IDEAS Insights Strengthening Energy Reliability | Page 7
Another added advantage of using micro-grids with battery storage is the ability of
such a system to be both scalable and adaptable for different geographical regions.
Countries situated along the Nile and Zambezi rivers are adapting micro-grids to
hydroelectric power. [13] These “micro-hydroelectric dams” don’t need to be a large as
conventional dams, reducing their potentially negative environmental and
sociopolitical impacts. Micro-grid technology enables access to electricity in remote
areas where connection to national grids is not possible.

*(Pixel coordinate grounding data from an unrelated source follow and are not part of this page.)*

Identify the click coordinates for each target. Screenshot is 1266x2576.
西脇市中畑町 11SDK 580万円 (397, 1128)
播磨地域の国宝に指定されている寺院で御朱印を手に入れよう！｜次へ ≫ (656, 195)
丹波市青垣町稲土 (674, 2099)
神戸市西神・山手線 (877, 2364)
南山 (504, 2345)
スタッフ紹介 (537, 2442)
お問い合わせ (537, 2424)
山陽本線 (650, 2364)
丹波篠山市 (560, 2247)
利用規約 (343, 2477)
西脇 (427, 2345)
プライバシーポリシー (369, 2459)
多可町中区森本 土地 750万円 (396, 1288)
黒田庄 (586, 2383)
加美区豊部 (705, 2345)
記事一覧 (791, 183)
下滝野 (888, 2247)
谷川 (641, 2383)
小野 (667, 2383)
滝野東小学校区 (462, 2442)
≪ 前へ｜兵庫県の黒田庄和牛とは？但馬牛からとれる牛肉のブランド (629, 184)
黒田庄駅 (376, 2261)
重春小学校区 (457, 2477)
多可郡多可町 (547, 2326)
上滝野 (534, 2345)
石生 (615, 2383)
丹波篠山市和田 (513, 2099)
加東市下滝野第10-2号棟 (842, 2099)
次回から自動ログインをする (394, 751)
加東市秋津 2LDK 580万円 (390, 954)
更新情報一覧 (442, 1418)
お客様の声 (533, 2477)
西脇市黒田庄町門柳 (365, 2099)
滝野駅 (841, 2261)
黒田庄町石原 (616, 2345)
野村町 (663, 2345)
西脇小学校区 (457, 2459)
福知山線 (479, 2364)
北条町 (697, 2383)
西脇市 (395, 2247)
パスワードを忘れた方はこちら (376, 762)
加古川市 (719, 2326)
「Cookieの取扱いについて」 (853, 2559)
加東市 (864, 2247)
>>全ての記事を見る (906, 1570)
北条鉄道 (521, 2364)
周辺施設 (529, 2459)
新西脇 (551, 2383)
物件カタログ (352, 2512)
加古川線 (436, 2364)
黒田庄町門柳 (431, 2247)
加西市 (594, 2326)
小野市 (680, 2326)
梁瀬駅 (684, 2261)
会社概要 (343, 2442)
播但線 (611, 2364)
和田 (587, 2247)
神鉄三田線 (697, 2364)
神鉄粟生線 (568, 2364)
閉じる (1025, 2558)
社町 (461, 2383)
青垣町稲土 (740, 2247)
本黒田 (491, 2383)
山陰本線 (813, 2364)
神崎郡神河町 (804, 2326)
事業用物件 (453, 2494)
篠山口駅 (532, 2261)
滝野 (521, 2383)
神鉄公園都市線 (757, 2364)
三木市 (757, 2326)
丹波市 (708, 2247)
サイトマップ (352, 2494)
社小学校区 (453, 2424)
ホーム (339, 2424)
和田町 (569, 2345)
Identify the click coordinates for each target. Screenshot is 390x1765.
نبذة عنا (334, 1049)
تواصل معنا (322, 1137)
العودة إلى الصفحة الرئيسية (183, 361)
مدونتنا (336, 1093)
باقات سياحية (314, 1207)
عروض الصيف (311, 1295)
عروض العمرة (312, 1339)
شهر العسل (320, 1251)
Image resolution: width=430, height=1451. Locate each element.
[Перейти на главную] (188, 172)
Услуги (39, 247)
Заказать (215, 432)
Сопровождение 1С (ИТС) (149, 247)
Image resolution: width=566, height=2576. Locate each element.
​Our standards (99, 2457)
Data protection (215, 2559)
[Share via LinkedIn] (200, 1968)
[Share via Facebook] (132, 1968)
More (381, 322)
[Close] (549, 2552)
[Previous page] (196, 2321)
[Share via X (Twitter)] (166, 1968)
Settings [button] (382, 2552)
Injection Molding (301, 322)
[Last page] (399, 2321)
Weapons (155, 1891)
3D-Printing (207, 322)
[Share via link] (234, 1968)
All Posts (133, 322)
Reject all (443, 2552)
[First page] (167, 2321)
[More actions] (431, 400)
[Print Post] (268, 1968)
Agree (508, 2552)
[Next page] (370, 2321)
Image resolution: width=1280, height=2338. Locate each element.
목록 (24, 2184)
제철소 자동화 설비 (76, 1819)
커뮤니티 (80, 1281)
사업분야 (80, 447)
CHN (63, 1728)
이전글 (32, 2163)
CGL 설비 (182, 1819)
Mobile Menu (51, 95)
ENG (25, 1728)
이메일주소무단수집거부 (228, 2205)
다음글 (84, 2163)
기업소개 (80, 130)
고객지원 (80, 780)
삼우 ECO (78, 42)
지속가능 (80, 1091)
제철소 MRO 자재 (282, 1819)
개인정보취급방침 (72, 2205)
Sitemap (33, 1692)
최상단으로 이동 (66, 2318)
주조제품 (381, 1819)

With developing countries rapidly urbanising, power demand is set to dramatically
increase in the coming decades. This, coupled with increasingly extreme weather
induced by climate change, presents a growing threat to electricity supply. We already
see this threat manifesting most prominently in Bangladesh, a nation whose average
affliction by cyclones is once every three years. [14] With 25% of its landmass annually
inundated by floods, [15] the exposure of Bangladesh to climate-based risk is only
forecasted to intensify as we see more frequent repeats of the 1978 floods, which
covered almost 70% of its landmass. [16] As Bangladesh stands to lose up to an
estimated 20% of its landmass from a one metre rise in sea levels, [17] the technologies
discussed could help soften the worst consequences of such future flooding. Nations
regularly facing devastation by such natural disasters and hindered by poor
infrastructure disproportionately tend to be developing countries, for whom energy
reliability presents a fundamental challenge. However, with the recent boom in battery
and micro-grid technology, and further advancements and investment predicted, the
solution may lie closer to what we find in our smartphones than in power stations.